1. A function for which every element of the codomain is mapped to by some element of the domain; (formally) Any function $f:X\rightarrow Y$ for which for every $y\in Y$ , there is at least one $x\in X$ such that $f(x)=y$ .
• 1992, Rowan Garnier, John Taylor, Discrete Mathematics for New Technology, Institute of Physics Publishing, page 220:
In some special cases, however, the number of surjections $A\rightarrow B$ can be identified.

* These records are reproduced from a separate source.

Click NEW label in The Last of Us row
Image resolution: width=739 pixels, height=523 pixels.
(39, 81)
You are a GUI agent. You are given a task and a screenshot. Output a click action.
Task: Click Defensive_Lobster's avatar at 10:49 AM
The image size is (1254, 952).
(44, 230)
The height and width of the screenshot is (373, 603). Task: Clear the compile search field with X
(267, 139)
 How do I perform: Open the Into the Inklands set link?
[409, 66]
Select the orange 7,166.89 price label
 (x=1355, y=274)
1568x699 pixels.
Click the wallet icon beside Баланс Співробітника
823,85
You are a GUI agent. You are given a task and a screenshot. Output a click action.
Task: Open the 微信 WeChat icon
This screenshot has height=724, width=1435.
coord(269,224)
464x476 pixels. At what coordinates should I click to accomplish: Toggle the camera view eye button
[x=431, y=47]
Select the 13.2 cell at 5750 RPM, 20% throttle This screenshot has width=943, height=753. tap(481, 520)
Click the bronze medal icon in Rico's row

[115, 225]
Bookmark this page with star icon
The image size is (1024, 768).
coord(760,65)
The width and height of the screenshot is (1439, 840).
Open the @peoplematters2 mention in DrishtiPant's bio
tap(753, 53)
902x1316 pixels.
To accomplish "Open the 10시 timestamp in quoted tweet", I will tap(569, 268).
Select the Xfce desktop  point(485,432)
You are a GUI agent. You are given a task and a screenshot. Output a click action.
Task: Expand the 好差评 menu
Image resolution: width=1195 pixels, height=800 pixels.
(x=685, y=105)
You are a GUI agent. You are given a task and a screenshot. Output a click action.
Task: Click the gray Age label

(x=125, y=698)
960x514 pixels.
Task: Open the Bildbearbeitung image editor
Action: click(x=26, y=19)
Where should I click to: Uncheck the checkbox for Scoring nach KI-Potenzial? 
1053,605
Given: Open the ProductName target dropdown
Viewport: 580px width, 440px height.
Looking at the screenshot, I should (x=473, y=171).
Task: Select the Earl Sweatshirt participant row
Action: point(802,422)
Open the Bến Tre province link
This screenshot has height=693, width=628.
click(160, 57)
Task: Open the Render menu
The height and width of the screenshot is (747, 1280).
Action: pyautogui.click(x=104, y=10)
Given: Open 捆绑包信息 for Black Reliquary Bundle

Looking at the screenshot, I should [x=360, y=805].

• 1999, M. Pavaman Murthy, “A survey of obstruction theory for projective modules of top rank”, in Tsit-Yuen Lam, Andy R. Magid, editors, Algebra, K-theory, Groups, and Education: On the Occasion of Hyman Bass's 65th Birthday, American Mathematical Society, page 168:
Let $J=\cap _{i}m_{i}$ be the (irredundant) primary decomposition of $J$ . We associate to the pair $(J,\omega )$ the element $\textstyle \sum _{i}(m_{i},\omega _{i})\in G$ , where $\omega _{i}$ is the equivalence class of surjections from $L/m_{i}L\oplus (A/m_{i})^{n-1}$ to $m_{i}/m_{i}^{2}$ induced by $\omega$ .
• 2003, Gilles Pisier, Introduction to Operator Space Theory, Cambridge University Press, page 43:
In Banach space theory, a mapping $u:E\rightarrow F$ (between Banach spaces) is called a metric surjection if it is onto and if the associated mapping from $E/{\text{ker}}(u)$ to $F$ is an isometric isomorphism. Moreover, by the classical open mapping theorem, $u$ is a surjection iff the associated mapping from $E/{\text{ker}}(u)$ to $F$ is an isomorphism.